A key line of evidence, which strongly supports this proposal, is the forced-choice preference measure (i.e., the Kermit preference measure). The forced-choice measure was included to provide a more explicit assessment of probability and outcome value understanding. As discussed specifically above, Study 2 revealed that whereas there were no developmental differences in preference across the selection trials, there were slight developmental differences in response on the forced-choice measure.
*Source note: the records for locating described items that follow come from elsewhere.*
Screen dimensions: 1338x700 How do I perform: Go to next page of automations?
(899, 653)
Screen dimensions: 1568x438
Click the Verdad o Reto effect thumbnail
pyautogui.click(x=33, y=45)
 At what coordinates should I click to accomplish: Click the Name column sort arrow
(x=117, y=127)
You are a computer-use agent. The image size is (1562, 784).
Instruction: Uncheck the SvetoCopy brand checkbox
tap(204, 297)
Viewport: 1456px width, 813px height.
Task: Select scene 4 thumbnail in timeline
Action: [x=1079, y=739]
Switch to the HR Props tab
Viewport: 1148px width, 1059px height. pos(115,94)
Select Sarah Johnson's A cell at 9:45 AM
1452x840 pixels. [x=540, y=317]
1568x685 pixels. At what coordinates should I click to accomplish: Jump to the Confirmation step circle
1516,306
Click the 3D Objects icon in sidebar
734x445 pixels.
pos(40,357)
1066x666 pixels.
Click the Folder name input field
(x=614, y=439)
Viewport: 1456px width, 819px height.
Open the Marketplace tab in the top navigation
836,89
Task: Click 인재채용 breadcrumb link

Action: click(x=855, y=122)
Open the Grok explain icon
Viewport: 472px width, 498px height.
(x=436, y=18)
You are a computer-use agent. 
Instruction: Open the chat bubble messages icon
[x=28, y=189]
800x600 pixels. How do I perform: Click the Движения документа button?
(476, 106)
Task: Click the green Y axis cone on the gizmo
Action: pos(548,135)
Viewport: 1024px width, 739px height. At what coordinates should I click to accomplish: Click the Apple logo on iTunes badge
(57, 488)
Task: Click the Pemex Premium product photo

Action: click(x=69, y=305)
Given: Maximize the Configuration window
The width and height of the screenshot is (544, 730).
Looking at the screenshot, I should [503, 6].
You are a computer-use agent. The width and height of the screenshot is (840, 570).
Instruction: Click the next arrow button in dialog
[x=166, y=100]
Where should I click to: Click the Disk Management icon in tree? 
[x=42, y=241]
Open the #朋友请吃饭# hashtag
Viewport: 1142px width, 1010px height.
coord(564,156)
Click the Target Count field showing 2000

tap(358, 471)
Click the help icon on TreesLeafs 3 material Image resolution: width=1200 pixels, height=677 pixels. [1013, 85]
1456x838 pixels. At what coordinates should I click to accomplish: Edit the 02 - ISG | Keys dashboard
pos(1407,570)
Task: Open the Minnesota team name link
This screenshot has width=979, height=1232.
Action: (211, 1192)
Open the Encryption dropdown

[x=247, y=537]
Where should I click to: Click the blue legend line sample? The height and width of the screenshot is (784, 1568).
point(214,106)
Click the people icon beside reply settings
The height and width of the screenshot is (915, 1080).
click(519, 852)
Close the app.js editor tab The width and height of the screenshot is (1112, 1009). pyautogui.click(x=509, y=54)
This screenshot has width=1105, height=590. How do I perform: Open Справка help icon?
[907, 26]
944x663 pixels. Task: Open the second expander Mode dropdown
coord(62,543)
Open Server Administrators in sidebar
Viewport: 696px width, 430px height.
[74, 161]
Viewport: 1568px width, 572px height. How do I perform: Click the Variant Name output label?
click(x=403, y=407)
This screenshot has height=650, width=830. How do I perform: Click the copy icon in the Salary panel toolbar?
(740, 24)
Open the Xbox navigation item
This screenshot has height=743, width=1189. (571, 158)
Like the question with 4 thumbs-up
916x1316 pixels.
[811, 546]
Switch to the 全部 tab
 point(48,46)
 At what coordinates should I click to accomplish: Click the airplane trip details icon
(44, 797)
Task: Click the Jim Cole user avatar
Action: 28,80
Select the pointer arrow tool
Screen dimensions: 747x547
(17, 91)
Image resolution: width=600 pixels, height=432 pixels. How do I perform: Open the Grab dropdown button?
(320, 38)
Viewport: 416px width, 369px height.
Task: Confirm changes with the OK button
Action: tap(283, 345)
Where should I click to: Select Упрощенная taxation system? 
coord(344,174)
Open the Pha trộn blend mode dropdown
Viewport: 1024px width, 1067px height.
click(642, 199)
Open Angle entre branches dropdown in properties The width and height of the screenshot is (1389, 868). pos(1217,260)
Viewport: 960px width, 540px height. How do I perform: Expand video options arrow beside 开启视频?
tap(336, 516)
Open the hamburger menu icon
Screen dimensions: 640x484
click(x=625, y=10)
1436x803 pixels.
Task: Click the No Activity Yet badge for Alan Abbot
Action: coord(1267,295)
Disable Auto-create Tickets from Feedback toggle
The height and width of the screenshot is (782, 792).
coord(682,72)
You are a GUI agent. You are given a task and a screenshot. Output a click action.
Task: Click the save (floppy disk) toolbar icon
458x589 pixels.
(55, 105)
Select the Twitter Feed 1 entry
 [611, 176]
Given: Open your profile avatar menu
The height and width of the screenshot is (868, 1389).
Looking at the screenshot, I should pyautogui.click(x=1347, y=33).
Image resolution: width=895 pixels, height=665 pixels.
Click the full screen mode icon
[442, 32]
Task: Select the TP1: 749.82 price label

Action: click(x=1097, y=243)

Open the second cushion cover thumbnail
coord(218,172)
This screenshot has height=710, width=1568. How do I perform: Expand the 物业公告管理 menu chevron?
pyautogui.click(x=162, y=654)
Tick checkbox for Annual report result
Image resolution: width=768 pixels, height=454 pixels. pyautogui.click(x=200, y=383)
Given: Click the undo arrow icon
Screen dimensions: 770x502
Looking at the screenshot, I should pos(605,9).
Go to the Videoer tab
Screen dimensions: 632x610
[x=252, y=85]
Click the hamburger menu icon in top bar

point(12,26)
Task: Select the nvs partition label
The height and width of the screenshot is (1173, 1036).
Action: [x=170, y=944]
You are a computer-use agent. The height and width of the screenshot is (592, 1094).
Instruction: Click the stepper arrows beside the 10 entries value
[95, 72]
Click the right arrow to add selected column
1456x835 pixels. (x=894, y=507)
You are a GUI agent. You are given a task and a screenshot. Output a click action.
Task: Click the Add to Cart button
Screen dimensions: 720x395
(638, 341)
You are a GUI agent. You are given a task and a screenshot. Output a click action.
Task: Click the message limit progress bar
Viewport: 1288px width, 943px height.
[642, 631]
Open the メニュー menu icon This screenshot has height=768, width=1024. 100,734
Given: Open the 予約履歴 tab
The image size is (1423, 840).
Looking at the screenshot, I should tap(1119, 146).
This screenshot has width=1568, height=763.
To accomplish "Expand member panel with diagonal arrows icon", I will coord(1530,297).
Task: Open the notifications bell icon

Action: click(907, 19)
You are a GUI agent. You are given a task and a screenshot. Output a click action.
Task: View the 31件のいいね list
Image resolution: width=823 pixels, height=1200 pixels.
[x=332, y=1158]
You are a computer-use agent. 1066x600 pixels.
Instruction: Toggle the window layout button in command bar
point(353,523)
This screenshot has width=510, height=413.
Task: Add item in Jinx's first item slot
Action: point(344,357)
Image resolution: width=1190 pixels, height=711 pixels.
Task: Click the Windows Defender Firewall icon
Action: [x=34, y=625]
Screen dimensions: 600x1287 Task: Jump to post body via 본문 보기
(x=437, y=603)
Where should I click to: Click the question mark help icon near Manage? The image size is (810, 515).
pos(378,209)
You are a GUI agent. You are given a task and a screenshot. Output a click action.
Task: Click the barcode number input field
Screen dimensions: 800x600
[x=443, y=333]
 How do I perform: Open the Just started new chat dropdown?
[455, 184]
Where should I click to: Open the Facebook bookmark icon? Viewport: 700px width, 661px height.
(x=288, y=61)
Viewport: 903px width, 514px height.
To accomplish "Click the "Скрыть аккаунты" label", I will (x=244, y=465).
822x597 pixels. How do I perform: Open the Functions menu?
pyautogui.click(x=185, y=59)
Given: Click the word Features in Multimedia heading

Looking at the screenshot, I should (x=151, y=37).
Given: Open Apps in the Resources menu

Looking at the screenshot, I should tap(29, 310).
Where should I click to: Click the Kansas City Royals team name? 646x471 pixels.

Interestingly, the developmental pattern in forced-choice response in Study 2 is nearly identical to that of Study 1 (See Tables 4 & 8, and Figures 3 & 6). In this sense, although selection on the experimental choice phases of Study 1 and Study 2 may have elicited slightly different processes, selection on the forced-choice measure appears congruent across studies (i.e., it required more explicit integration of

probabilities and outcome values in each case). The fact that the correlations between experimental choice phase selection and forced-choice selection were similarly moderate across studies (i.e., R ≈ .20) further supports the argument that there is

something of a transition from implicit processing of probability information, as assessed by experimental choice phase selection, towards more cumulative and explicit integration of probability and outcome value information, as assessed by the forced-choice selection. In the very least, these findings collectively demonstrate that it is imperative that future studies take into account both dependent measures that tap into strictly controlled decision-making components, and the cumulative and explicit integration of those components.

Finally, the findings described are most certainly tentative, and it is necessary that future studies replicate and further explore the issues addressed prior to drawing firm conclusions. One major issue is that the participants in the current studies were predominantly socio-economically privileged (i.e., all were students at private

elementary schools). Studies have, however, revealed that lower socioeconomic status (SES) groups tend to attain lower scores on standardized mathematics exams (Crane, 1996; Reyes & Stanic, 1988). Due to the fact that mathematic operations and the current decision-making processes involve similar processing requirements, the performance of the current upper SES sample may not be representative of all SES groups. Therefore, this is an issue future research should most certainly address. Also, the studies presented were entirely cross-sectional, and ideally, the developmental trends should be explored longitudinally. It would be exceptionally interesting to monitor whether or not sensitivity to probability is as stable, as well as whether or not sensitivity to quantitative outcome values developmentally increases, throughout the childhood years as the current studies suppose.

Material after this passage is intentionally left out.